OTE Fuelled supported athlete and triathlon star Kit Walker shone bright at last weekend’s Challenge Weymouth. The local lad took on the challenging conditions to win his age-group and become ETU European Long Distance Triathlon Champion as well as finish 8th overall. A fantastic day out for young Kit. So we wanted to know, how did he fuel the event? But more specifically what did he eat around the event? Fuelling during the event is very important, but getting your intake right before and after the race is just as important but can get over looked. Let’s here from the champ..
“Challenge Weymouth is the only “big” race this year that I am able to stay at home for, living local makes life much easier going into the event and keeps the pre race stress and nerves down! It also makes all food preperations a breeze, my own kitchen and full access to all the food i would normally have without trying to understand foreign food labels or prepare food in a hotel room with no facilities!
Monday to Friday for me was a normal working week, with training reduced from normal I stuck to my usual routines ensuring i was eating enough to recover from the sessions I was doing but not doing anything silly. My pre race eating really begins on the Friday before sunday’s race, this is usually a full rest day from training so a good opportunity to make sure i have something in the tank. My day looked a bit like this:
- Breakfast is my usual overnight oats, 1 cup of oats soaked in coconut milk topped with berries and a few walnuts, this is something i eat a variation of most mornings after training so i know it works and agrees with my body.
- Lunch was another standard meal of chicken stir fry with sweet potatoes.<
- Dinner was a salmon fillet with rice and some veg.
- During the day i would have had a couple of snacks as well, usually some fruit with dark chocolate or my absolute favourite of almond butter, banana and honey on rice cakes, cant get enough of these!
The day before the race:
- Breakfast was the same accompanied as always by a black coffee, then it was out for my last 45 min training session before returning to an OTE recovery shake and yes more of the almond butter, banana, rice cake combo.
- Lunch was a simple affair enjoyed out with my wife, nothing fancy here just a chicken breast with new potatoes and a small salad with a pint of water.
- Dinner was a bit unusual for me actually, with some friends staying at ours we headed to the supermarket to get something to eat and decided on keeping it light with a chicken salad. What happened was a creation of a giant salad including spinach, beetroot, Avocado, olives, feta cheese and chicken among other things. By the time it was on the plate there was barely any room to add some rice but i somehow squeezed it on! I followed this with a banana and was drinking water throughout the day. Again though this is a meal i would normally eat during a training week so was confident that it would not give me any issues and my body could digest it well.
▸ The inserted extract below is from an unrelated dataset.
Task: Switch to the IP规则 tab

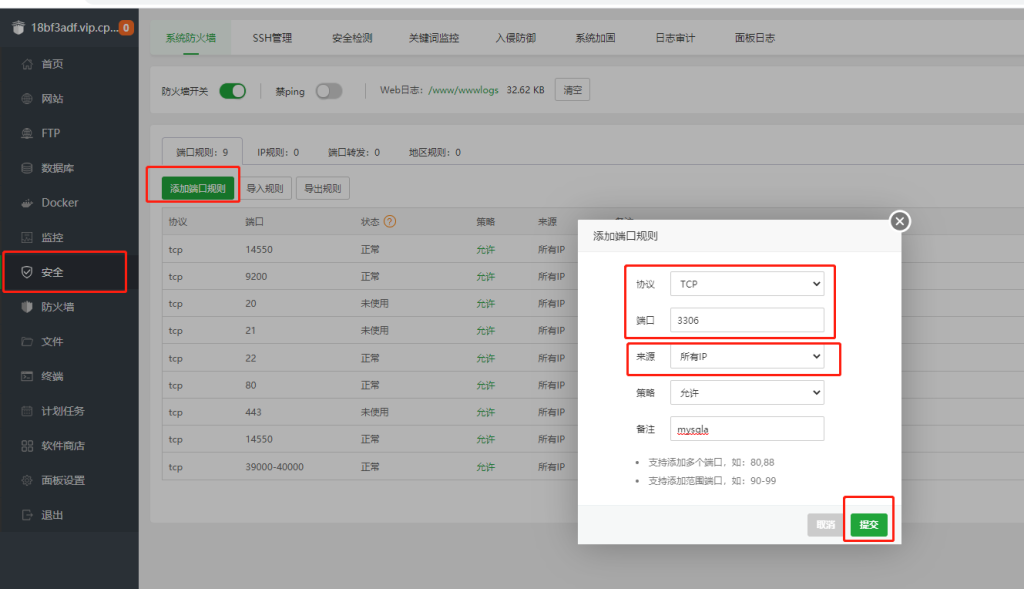Action: point(278,153)
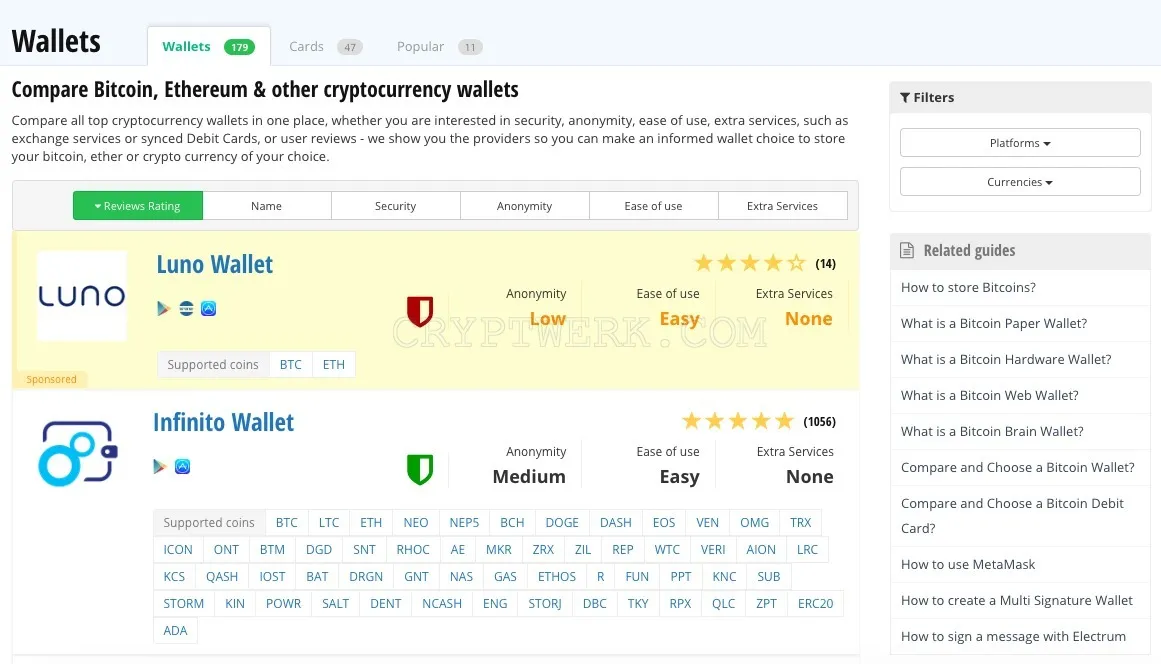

Race morning and a 4.30 alarm for breakfast, again i had made my oats and left them overnight and these were topped with a few raspberries, a banana, a spoon of Almond butter and a good drizzle of honey. Thankfully i can eat at anytime of day so that went down well followed by a black coffee and it was off to the race. I have a bottle with some OTE Energy Drink in it with an added electrolyte tablet to sip on all the way until 15 mins before the race where i took a Pineapple Caffeine Gel, a final mouthful of drink and prepare for the start!
Around 10 hours later once it is all done and dusted, i had gotten a massage and drank a bit of water i got my after race bag which had in it an OTE Chocolate Recovery Sachet which i made up and drank. Not feeling like eating anything its the easiest way to get some calories in and get the body recovering. After that it took about 2 hours until i actually got hungry and after nibbling on some flapjack got a large portion of chips with salt and vinegar! That kept me going until around 3 a.m monday morning where my hunger woke me up and i headed downstairs to raid the kitchen!!”
Key take away points:
- Always consume foods you are familiar with and enjoy. Don’t take any risk with unknown meals before your big event.
- Use your training taper to allow you to carbohydrate load your muscles. By backing off on training this means by eating a similar amount you can load your glycogen stores for the event without over eating.
- Recovery after the race is very important, especially after such a long race. Struggling to eat is very normal after any hard race so use recovery drinks to help get the enrgy back in and kick start that recovery.